(Stored records)

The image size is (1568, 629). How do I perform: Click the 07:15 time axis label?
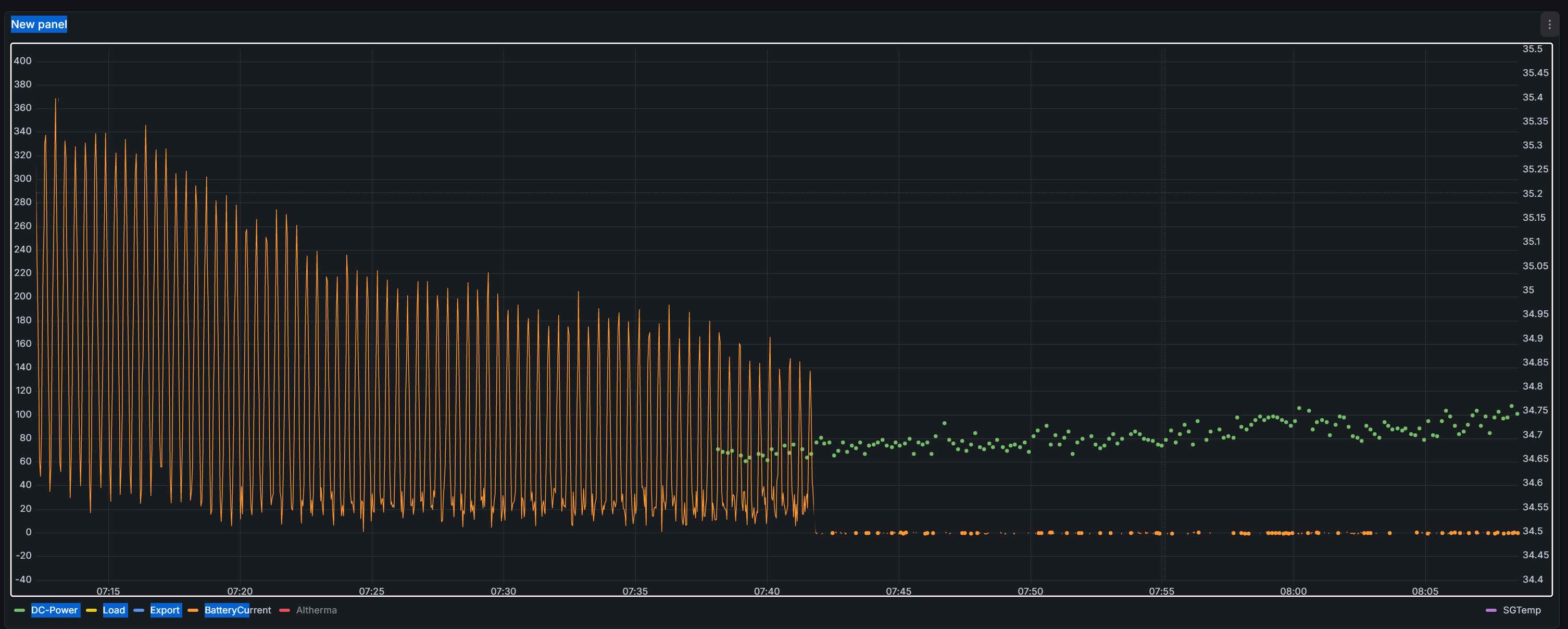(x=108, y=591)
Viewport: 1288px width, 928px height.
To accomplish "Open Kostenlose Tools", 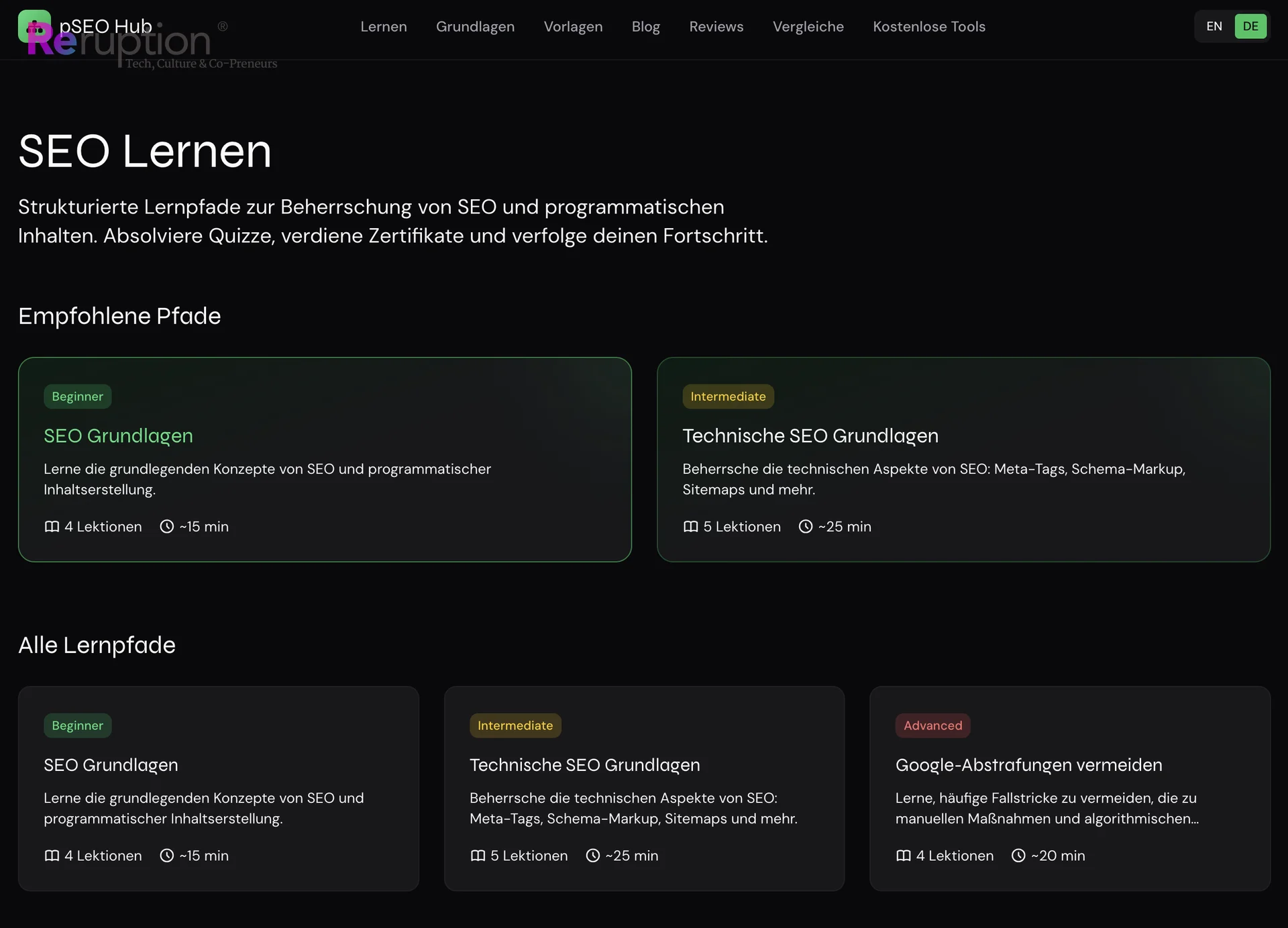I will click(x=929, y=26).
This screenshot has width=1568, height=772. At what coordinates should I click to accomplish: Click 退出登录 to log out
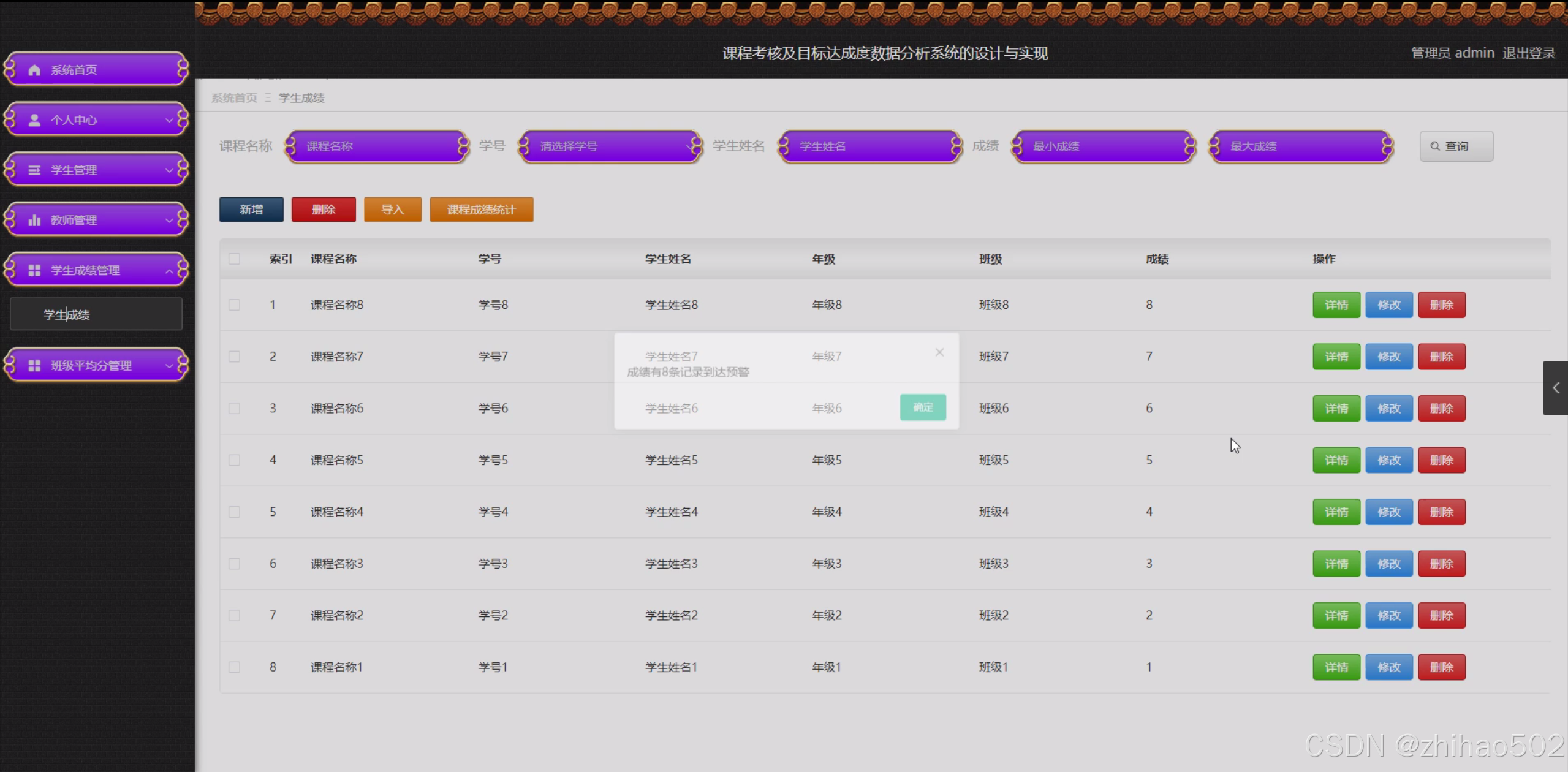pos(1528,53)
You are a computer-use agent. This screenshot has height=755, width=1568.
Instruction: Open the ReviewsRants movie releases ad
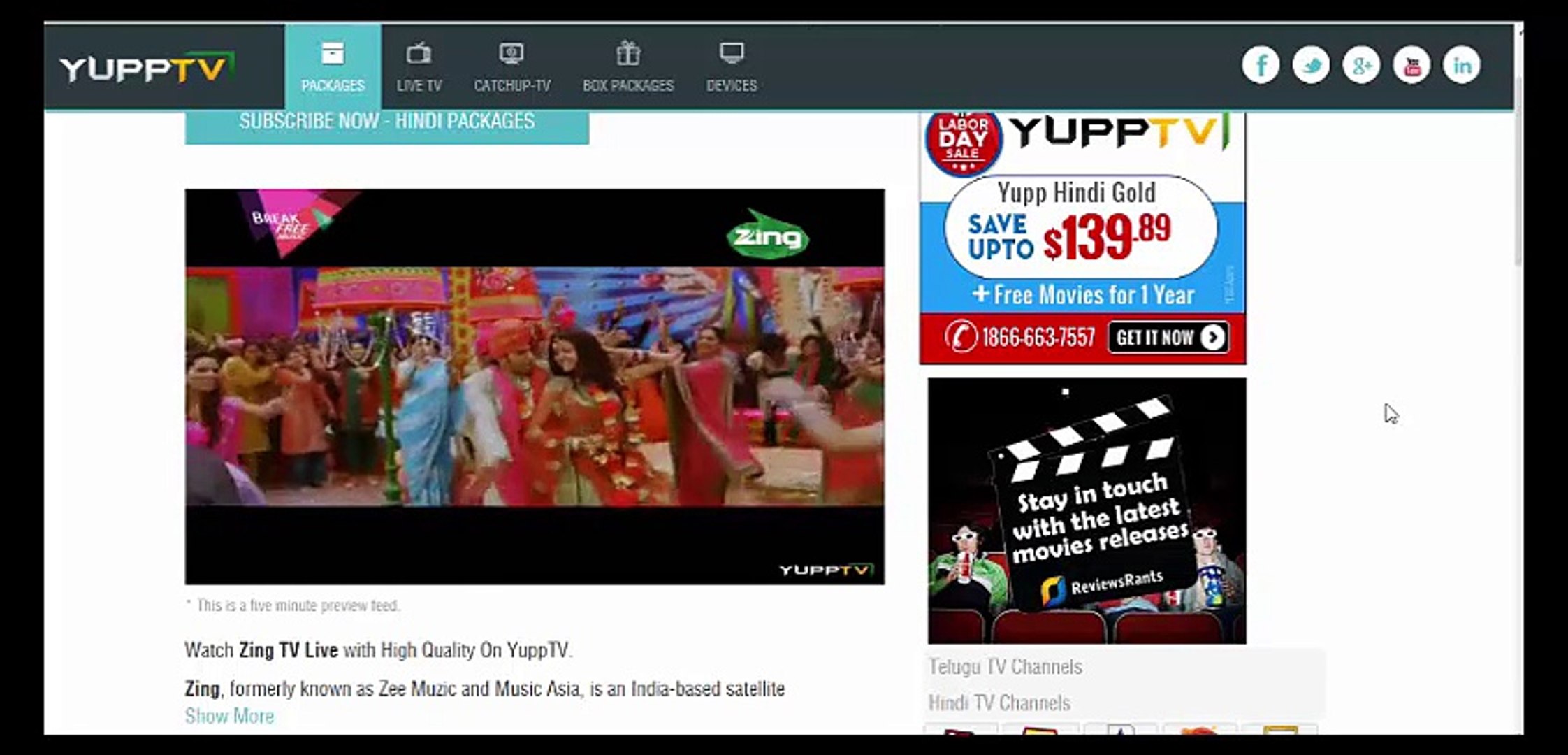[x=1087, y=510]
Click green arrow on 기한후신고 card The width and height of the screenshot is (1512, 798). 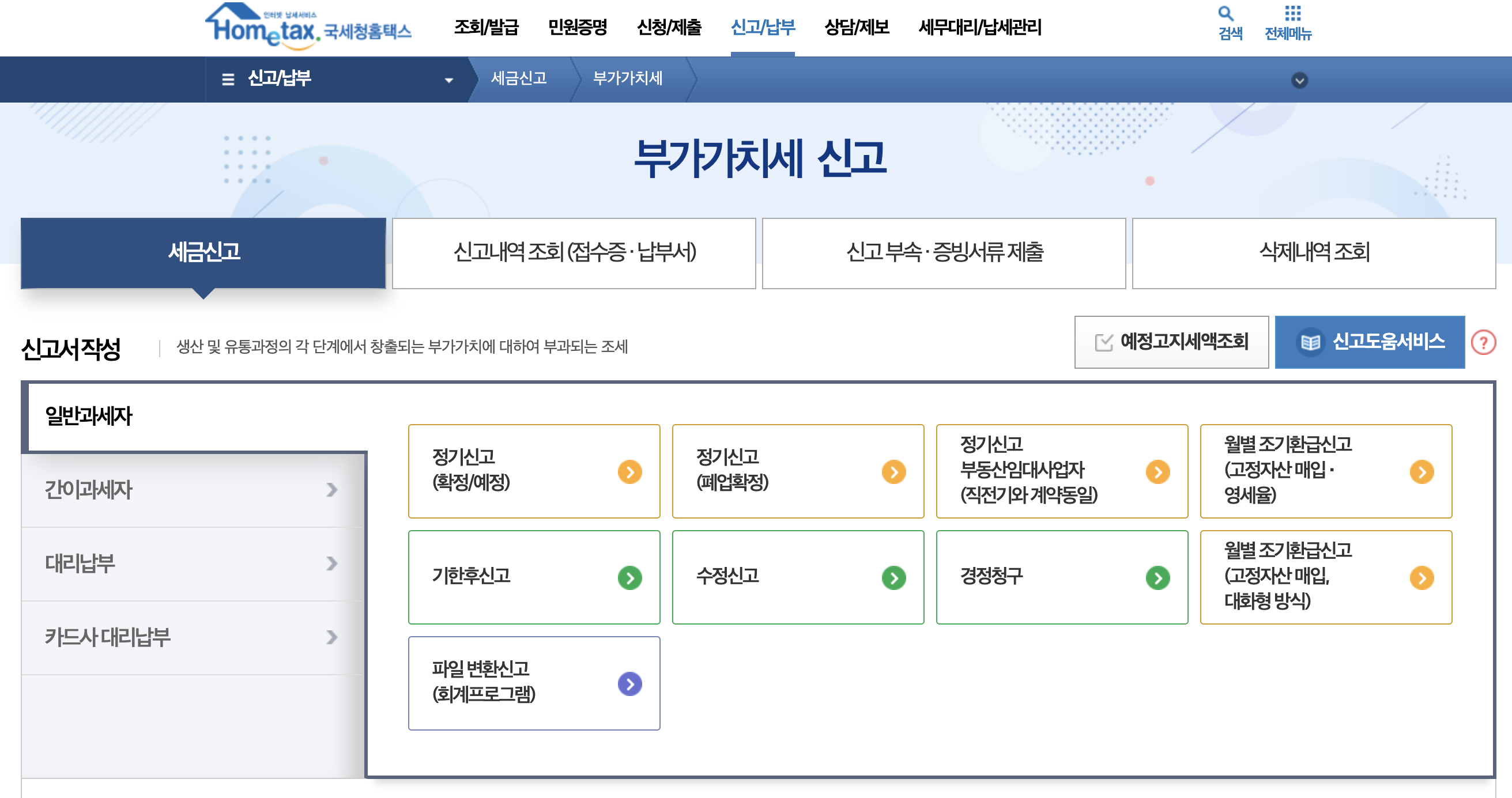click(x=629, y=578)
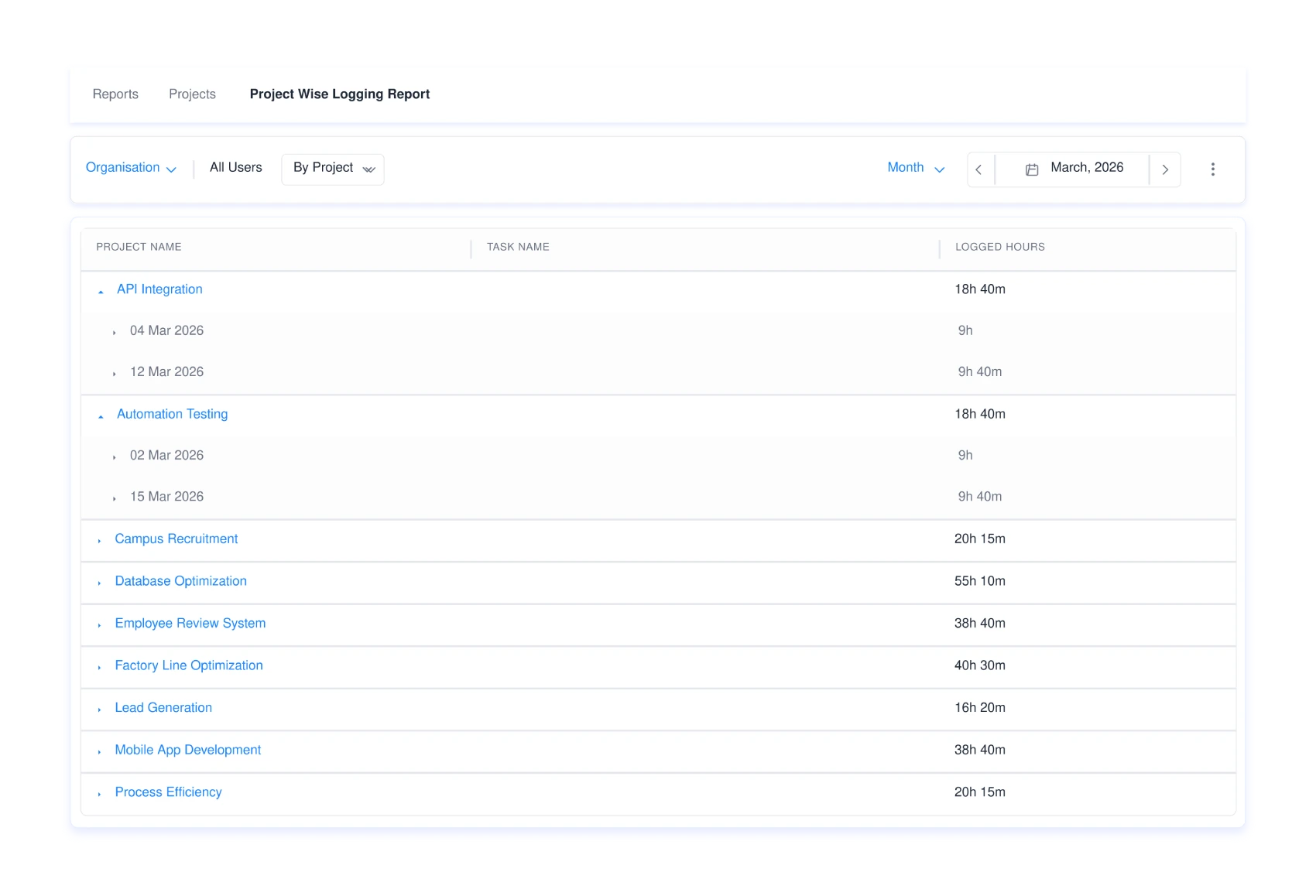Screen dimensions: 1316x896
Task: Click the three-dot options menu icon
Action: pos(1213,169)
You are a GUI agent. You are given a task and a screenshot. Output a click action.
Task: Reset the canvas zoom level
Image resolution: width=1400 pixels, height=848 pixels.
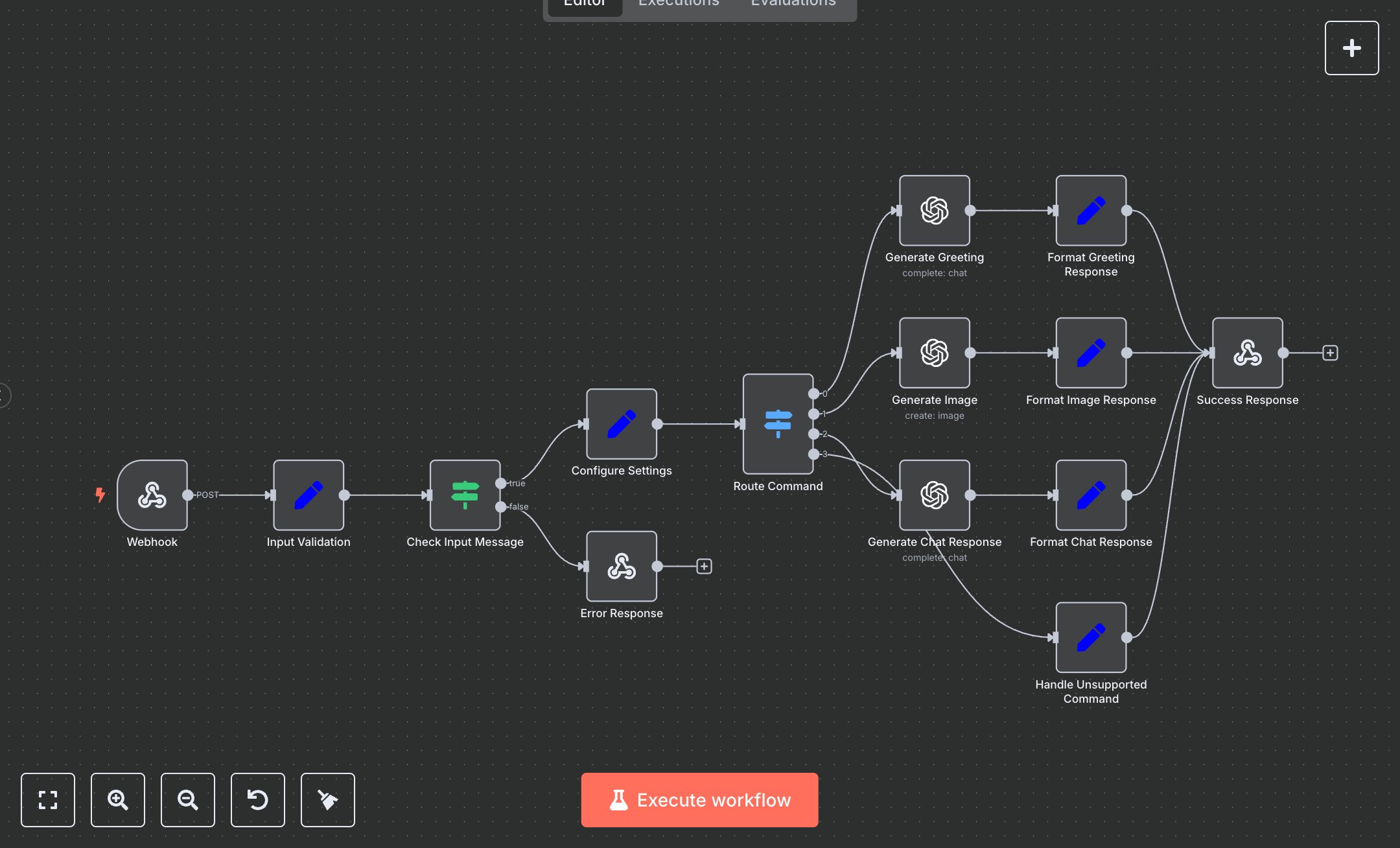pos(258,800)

» **WHAT IS EXPECTED**: Take only the line containing "Image resolution: width=1400" and every line after it to the end of the entries, and copy them exactly, pictures excluded.

» **RESULT FOR THIS TASK**:
Image resolution: width=1400 pixels, height=848 pixels.
pos(258,800)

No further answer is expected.